Extract from Chapter 2: An Encounter in the Workshop
The Six Element Practice is a systematic analysis of the self. The reflection looks at the self in terms of:
- The Earth Element, or everything solid within the body,
- The Water Element, or all that is liquid within the body,
- The Fire Element, or the energy that allows for metabolism,
- The Air Element, or everything internal that is gaseous,
- The Space Element, or the form constituted by the physical elements (you can think of this as your appearance)
- The Consciousness Element, or the emergent property that arises from the other elements, by which they become conscious of themselves.
You’ll recognize the first four of these elements as the classical elements, which were used as an organizing principle from Ancient Greece to the European Renaissance. Aristotle modified the Greek four element system by adding a fifth element called aether, which roughly corresponds to space. Aether is the “substance” that the heavens and heavenly bodies were made out of, and, incidentally, it was the last of the classical elements to go to its conceptual grave, being widely accepted in science until its existence was disproved by an elegant experiment carried out by Albert Michelson and Edward Morley in 1887. The classical element model was modified by Arabic and European philosophers and scientists, but of course it turned out to be inadequate and was replaced by the more elegant and flexible model of the chemical elements that we know today.
One might wonder, what can be the purpose of reflecting on a primitive scientific model that has long been superseded? The answer is simply that Gautama was not making scientific claims about the nature of the self. He was not particularly interested in investigating the chemical structure of the body or of the world. The Six Elements merely provided a handy way of analyzing the mind and body in order to appreciate the essential truth of impermanence. By seeing how each of the elements flowed, and how each of the elements has its origin in that which is “not self,” we can begin to undermine our notions of separateness and permanence. In essence, we could do that just as well by substituting Earth, Water, Fire, and Air with the contemporary chemical elements (plus energy), appreciating how each flows through the body. However, since there are about ninety naturally occurring elements, the meditation practice would be rather long.

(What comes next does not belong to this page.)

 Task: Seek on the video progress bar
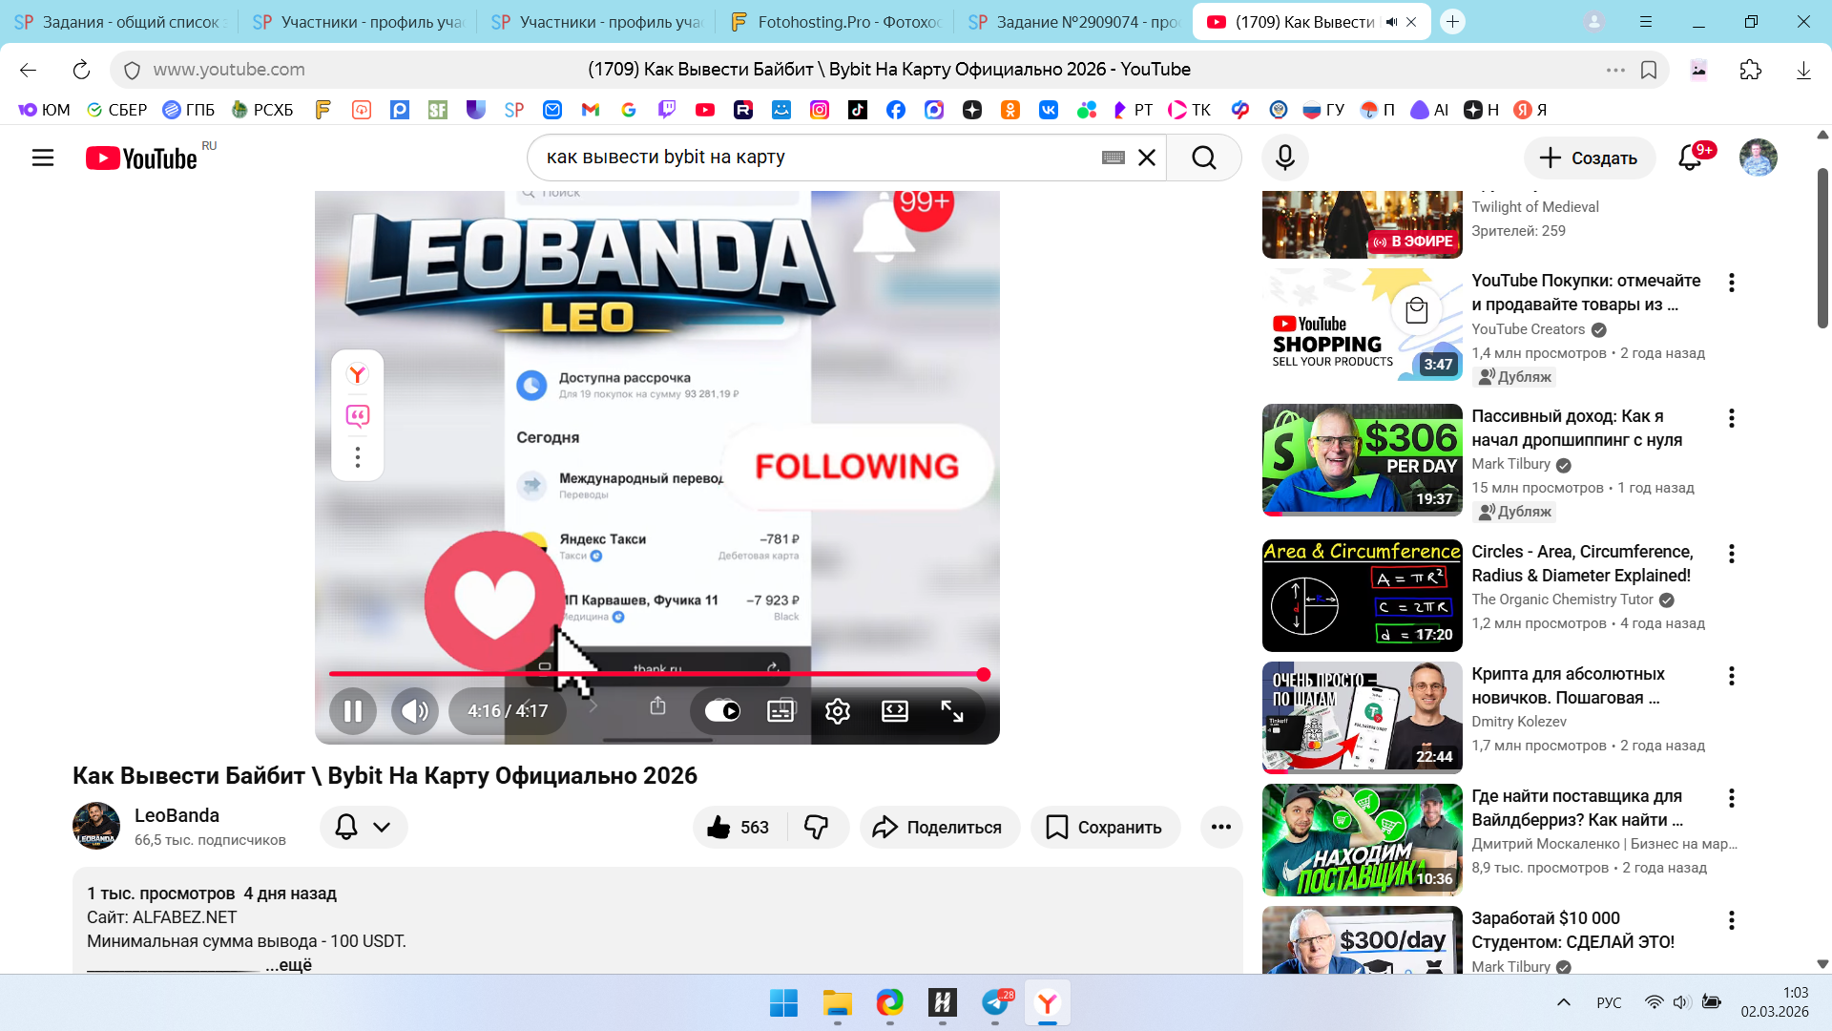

While the later Buddhist tradition tended to see the classical elements not as physical realities but as qualities of experience (Earth is resistance, Water is fluidity, Fire is temperature, and Air is mobility) there’s no hint of this in the discourse or elsewhere in Gautama’s teachings that I know of. The examples chosen to illustrate the elements in the earliest stratum of Buddhist teachings describe them in terms of simple physical realities, with Earth being that which is solid, Water being anything liquid, etc. The Elements were seen as being interpenetrating, so that a solid log, for example, contained not just Earth but also the other three classical elements: it can emit Air and Water if heated, for example, and when it becomes very hot it can release its latent Fire.

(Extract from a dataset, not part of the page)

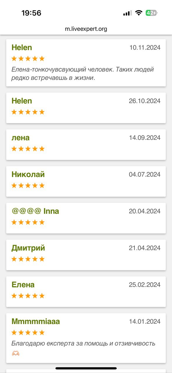Tap the m.liveexpert.org address bar
This screenshot has height=373, width=172.
pyautogui.click(x=86, y=29)
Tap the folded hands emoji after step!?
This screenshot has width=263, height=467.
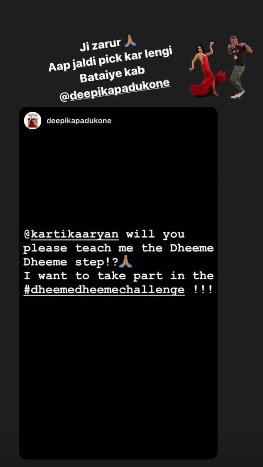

With each of the five physical elements Earth through Space (Consciousness takes a different approach) there’s a pattern of investigation we go through. This pattern of investigation helps us understand how nothing that constitutes the self belongs to us in any real way, and thus can’t constitute a static and separate entity. After all, how can “I” be made entirely of stuff that is “not me”?

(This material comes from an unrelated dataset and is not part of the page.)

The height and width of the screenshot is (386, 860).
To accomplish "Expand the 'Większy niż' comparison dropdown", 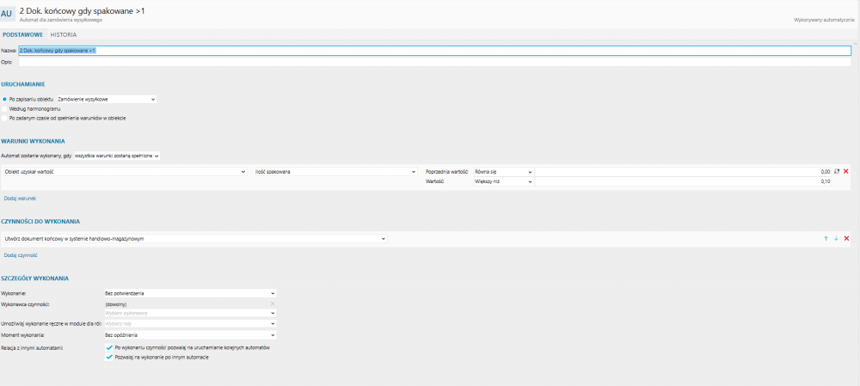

Here’s a brief example of how I approach the Earth Element within the traditional form of the reflection: First we bring the Earth Element within the body—everything solid—to mind. We then reflect on everything solid in the outside world. We consider that whatever is solid within the body comes from the outside world and will return (and is presently returning) to that outside world. We visualize this, and thus see the Earth Element as flowing relentlessly through the body. We realize that there is in reality no “me” earth element and no “other” earth element; there’s just one Earth Element. We come to see the earth element as “borrowed” from the outside world. We don’t own it. We simply identify with it as being “me” and “mine” during the brief time it is passing through this human form. Lastly, having connected with the flowing nature of the earth element, seeing it as being more like a river than a static thing—something that can’t be owned or held onto—we reflect, “This is not me. This is not mine. I am not this.” We begin to let go of the act of identifying with the element.
We repeat this pattern of reflections with each of the subsequent elements in turn, with the exception of the consciousness element, where the emphasis is rather different. Traditionally, the emphasis with the reflection on Consciousness is not on the element coming from the external world and returning to the external world, but simply on realizing how our experience is a flow of events—such as sensations, feelings, and thoughts—arising and passing away. It is this flow of events that constitutes what we call consciousness. Consciousness is not seen as being something separate that “has” experiences. Consciousness is the activity of experiencing.
The Six Element reflection is designed to challenge the notion of the self being separate and static. The reflection encourages us to see:
- That everything that we identify with as being ourselves in fact comes from outside of ourselves, so that the “self” is made up of stuff that was originally “not self,”
- That everything we identify with as being ourselves will eventually no longer be part of ourselves,
- That everything we identify with as being ourselves isn’t really a part of ourselves even when we think it is,
- And that in fact there’s no physical support for the separate or permanent self we like to believe we have.